The researchers also demonstrated that by combining glutamate release with an electrical current coming from the neuron’s body, they could “unsilence” these synapses. This combined stimulation causes the silent synapse to accumulate AMPA receptors, allowing it to form a strong connection with the nearby axon that is releasing glutamate.
The researchers discovered that converting silent synapses to active synapses was far easier than modifying mature synapses.
“That plasticity protocol doesn’t work if you start with an already functional synapse,” Harnett says. “Adult brain synapses have a much higher threshold, presumably because you want those memories to be fairly resilient. You don’t want them being overwritten all the time. Filopodia, on the other hand, can be recorded in order to create new memories.”
“Flexible and robust”
The findings offer support for the theory proposed by Abbott and Fusi that the adult brain includes highly plastic synapses that can be recruited to form new memories, the researchers say.
“This paper is, as far as I know, the first real evidence that this is how it actually works in a mammalian brain,” Harnett says. “Filopodia allow a memory system to be both flexible and robust. You need the flexibility to acquire new information, but you also need stability to retain the important information.”

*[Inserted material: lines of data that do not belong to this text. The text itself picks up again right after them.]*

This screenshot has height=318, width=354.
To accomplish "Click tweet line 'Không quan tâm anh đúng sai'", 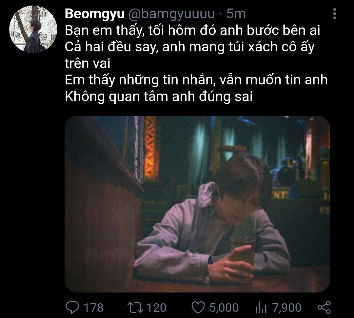I will [x=159, y=97].
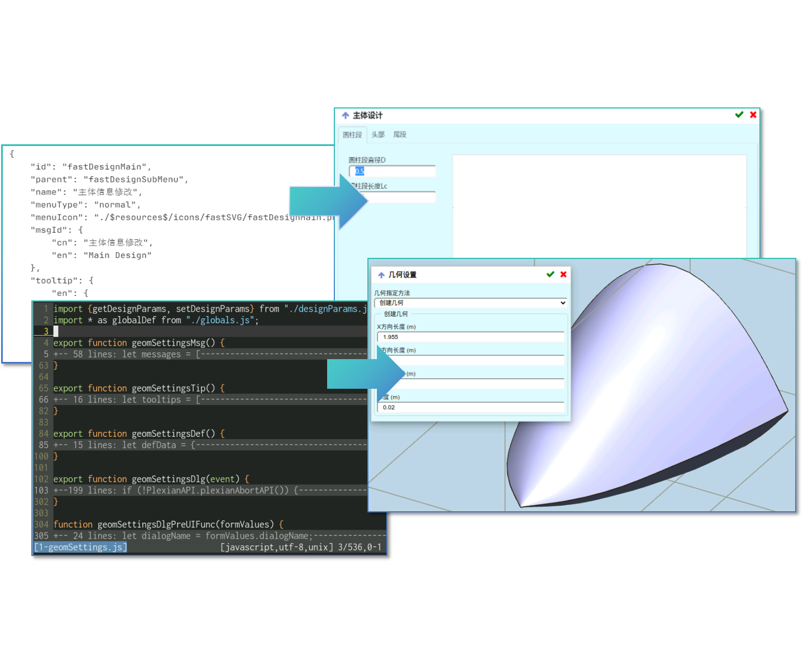
Task: Click the up-arrow icon beside 主体设计 title
Action: (x=346, y=116)
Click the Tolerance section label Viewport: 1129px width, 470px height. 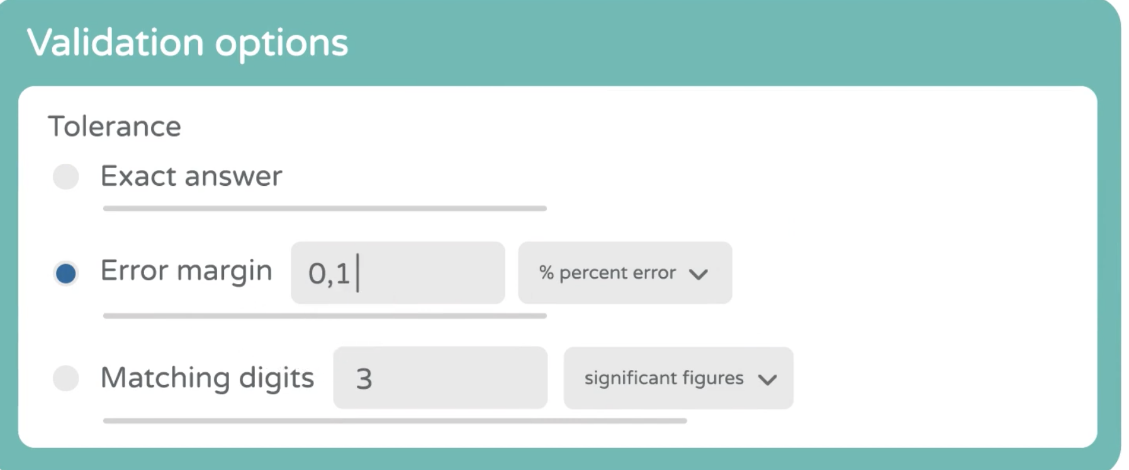tap(115, 127)
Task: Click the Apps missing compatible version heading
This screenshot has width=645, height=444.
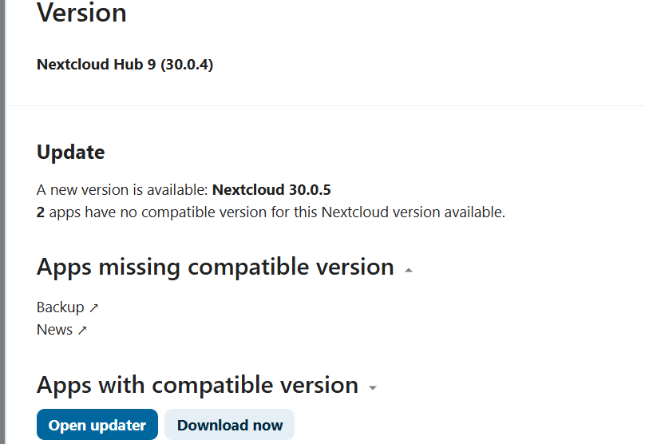Action: pyautogui.click(x=216, y=267)
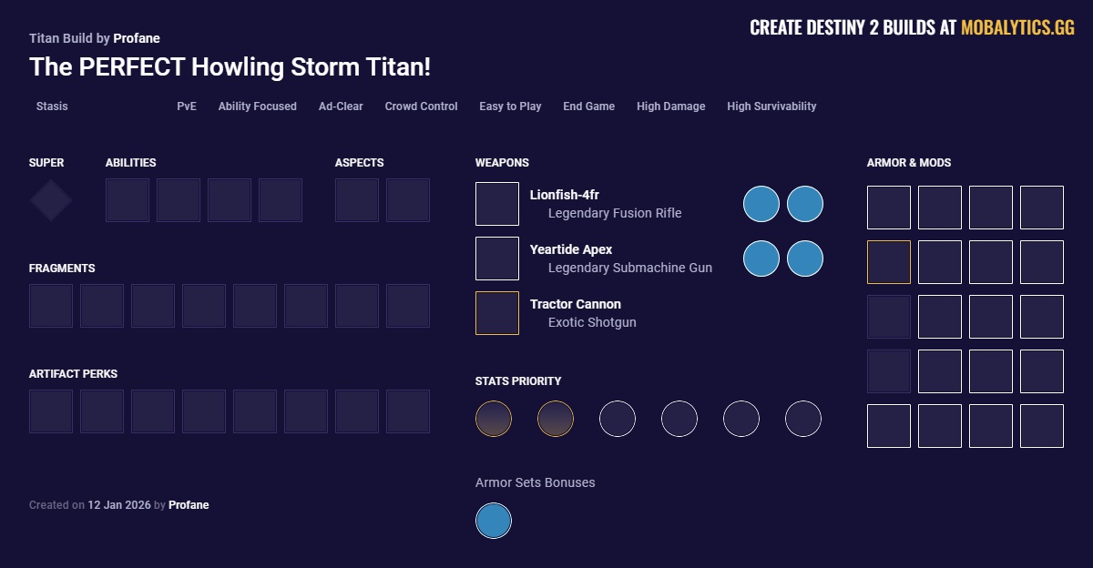Click the second highlighted stat priority circle
Screen dimensions: 1093x568
tap(556, 419)
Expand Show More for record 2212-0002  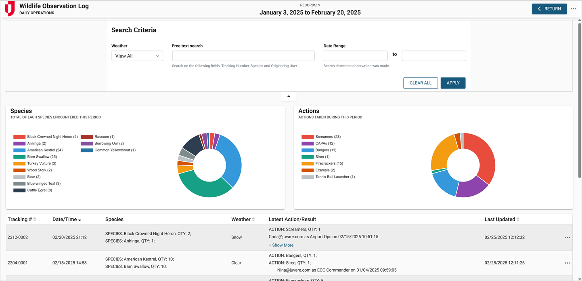click(x=281, y=245)
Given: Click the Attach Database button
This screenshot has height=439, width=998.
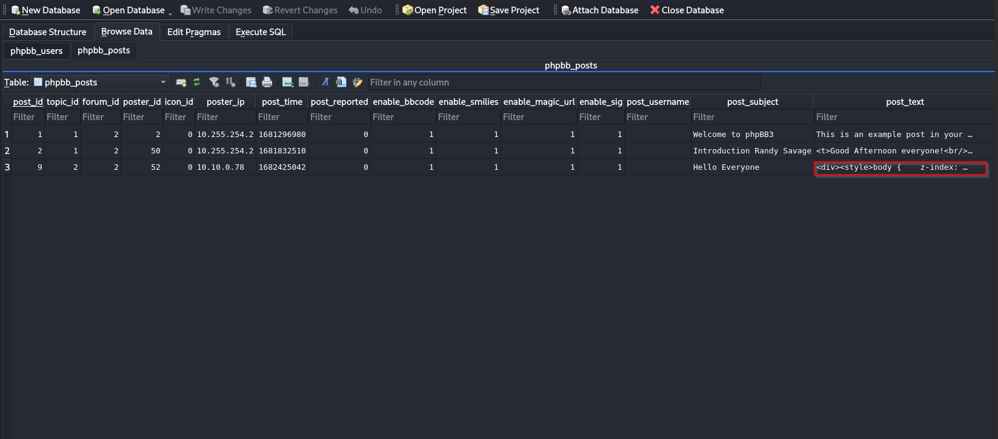Looking at the screenshot, I should [599, 10].
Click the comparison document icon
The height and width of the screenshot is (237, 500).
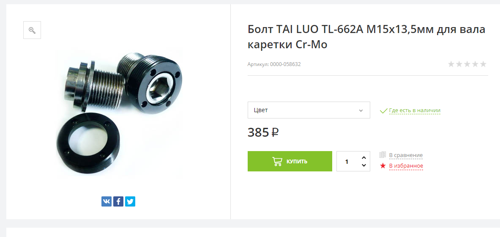pos(383,155)
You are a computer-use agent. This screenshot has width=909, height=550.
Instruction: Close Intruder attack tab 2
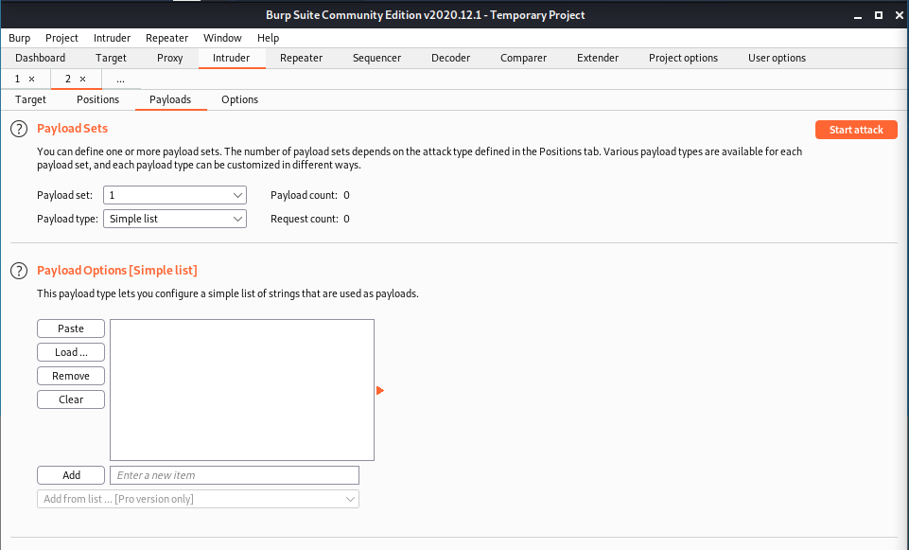point(82,79)
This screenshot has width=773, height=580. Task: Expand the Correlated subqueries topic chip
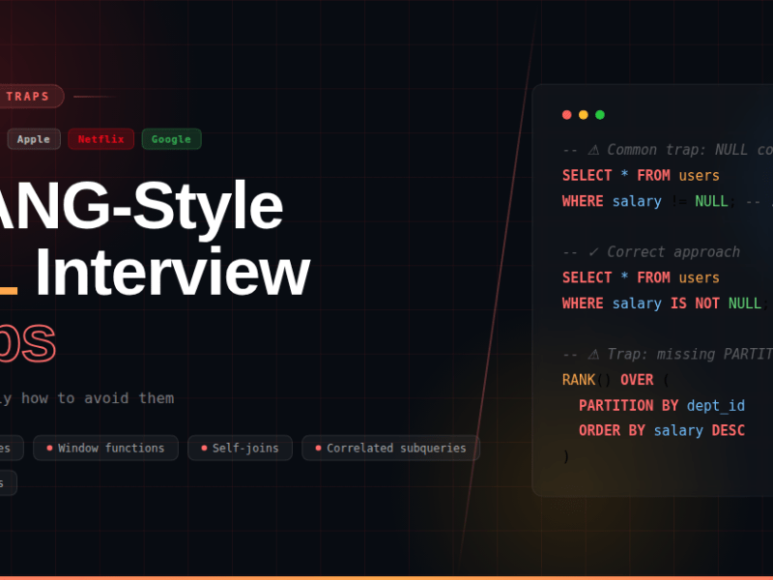pyautogui.click(x=391, y=448)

The researchers are now looking for evidence of these silent synapses in human brain tissue. They also hope to investigate whether aging or neurodegenerative disease affects the number or function of these synapses.
“It’s entirely possible that by changing the amount of flexibility you have in a memory system, it could become much more difficult to change your behaviors and habits or incorporate new information,” Harnett says. “You could also imagine locating some of the molecular players involved in filopodia and attempting to manipulate some of those things in order to restore flexible memory as we age.”